Analiz | Sivasspor 0-0 Antalyaspor

Ligde 5 haftadır galibiyet alamayan Sivasspor, 7 haftalık galibiyet hasretini geçtiğimiz hafta Ankaragücü maçıyla sonlandıran Antalyaspor’u konuk etti. Avrupa Ligi’nde de ülkemizi temsil etmesi sebebiyle sıkışık bir fikstür içerisinde bulunan Sivas ekibi, bununla beraber 23 günde 7 maça çıktı. Gerek ev sahibindeki yorgunluk belirtileri, gerekse Antalyaspor’un hareketsiz oyun yapısı sebebiyle durağan geçen mücadele başladığı gibi 0-0 sonuçlandı ve puanlar paylaşıldı.

Maçı global iş ortağımız Metrica Sports‘un geliştirmiş olduğu Play yazılım ile birlikte analiz edeceğim.

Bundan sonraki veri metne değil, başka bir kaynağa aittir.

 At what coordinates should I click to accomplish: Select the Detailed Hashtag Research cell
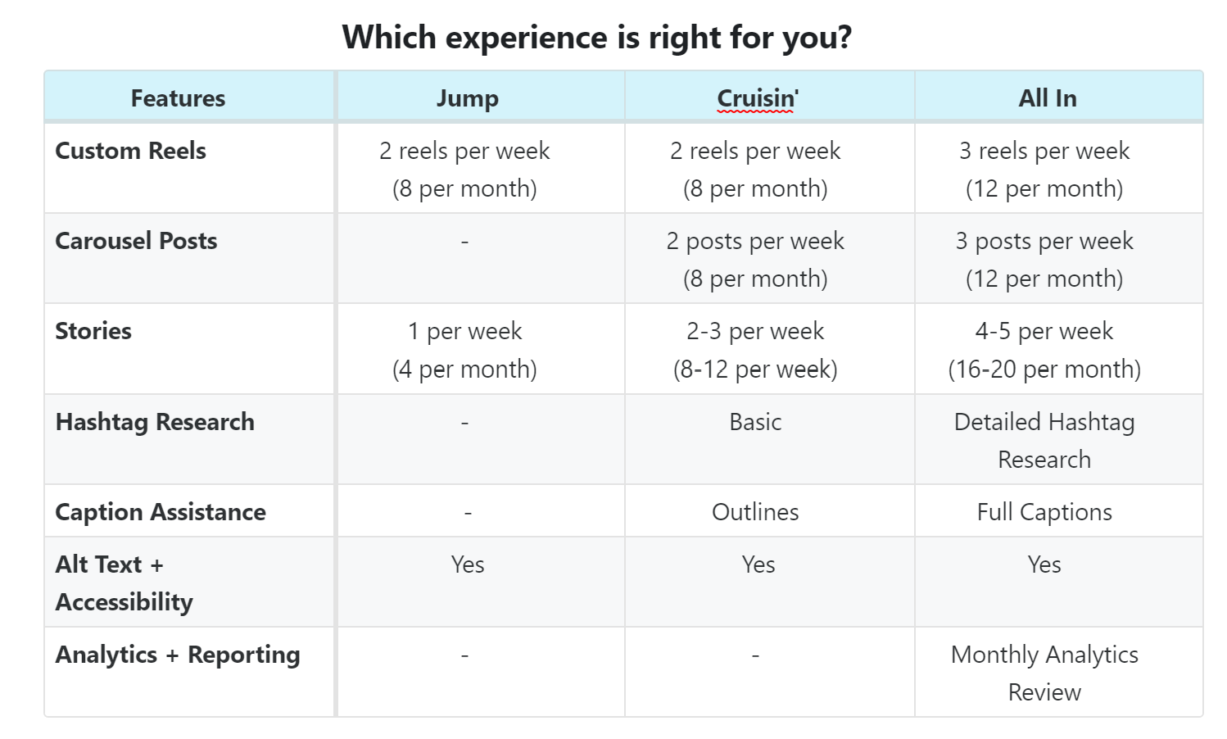click(1044, 440)
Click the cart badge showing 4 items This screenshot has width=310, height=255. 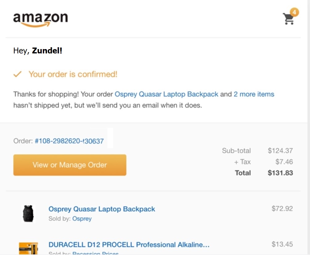(294, 12)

İlk 11’ler ve ortalama pozisyonları

Sezon başından beri birçok oyuncusu sakatlık sıkıntısı yaşayan Antalyaspor’da bu hafta da eksikler dikkat çekiciydi. Sene başından bu yana takımın en başarılı isimlerinden olan Veysel Sarı, özellikle Antalyaspor’un geçtiğimiz sezonun ikinci devresindeki çıkışında önemli pay sahiplerinden olan kaptan Hakan Özmert, geçen sezonun son maçlarında merkez orta sahada oynamaya başlamasıyla beraber performansı da yükselen Doğukan Sinik gibi isimlerinden yoksun olan Akdeniz ekibinde sevindirici gelişmeler ise sakatlıklarını tamamen atlatan Bünyamin ve Sam’in 11’e geri dönmesiydi. Savunma hattında Veysel’in yokluğunda Naldo sağ stopere çekilirken, onun partneri Ersan Gülüm oldu. Orta alandaysa geçen hafta olduğu gibi Nuri-Fredy ikilisi görev aldı.

Ev sahibi takımda da eksikler bir hayli fazlaydı. Korona virüse yakalanan Rıza Hoca da dahil olmak üzere Goiano, Erdoğan, Cofie, Yasin, Ziya ve Caner dikkat çeken eksiklerdi. İdeal 11’inin geri dörtlüsündeki 3 isimden yoksun olan Sivas ekibinde Barış Yardımcı sağ bekte, orta saha orjinli Robin Yalçın ise stoperde görev aldı. Cofie’nin yokluğunda Claudemir ön libero oynarken Yasin ve Erdoğan’ın yokluklarında ise Yatabare sağ kanatta maça başladı.

İlk devre

Rakiplerini sezon başından beri 4-4-2 dizilimi ile karşılayan Antalyaspor, bu maçta da aynı şablonu kullandı. Merkezde Fredy ve Nuri ile Sivas’ın teknik kapasitesi yüksek ikilisi Fajr-Hakan’ı savunan Akdeniz ekibi, kazandığı toplarla hızlı çıkarak savunma yönü zayıf Barış Yardımcı-Amilton eşleşmesinden devre boyunca fırsatlar bulmaya çabaladı. Geniş alandaki süratiyle ligin dikkat çeken isimlerinden olan Amilton’un oyun görüşünün zayıflığı nedeniyle yakalanan fırsatlar cömertçe harcandı. Yukarıdaki görselde de yüksek süratle rakip yarı alana geçmesine rağmen kafasını kaldırıp içeriye bakmadan ezbere orta yapmaya çalışan Amilton’un müsait durumdaki Podolski’ye çıkaramadığı topu görüyoruz.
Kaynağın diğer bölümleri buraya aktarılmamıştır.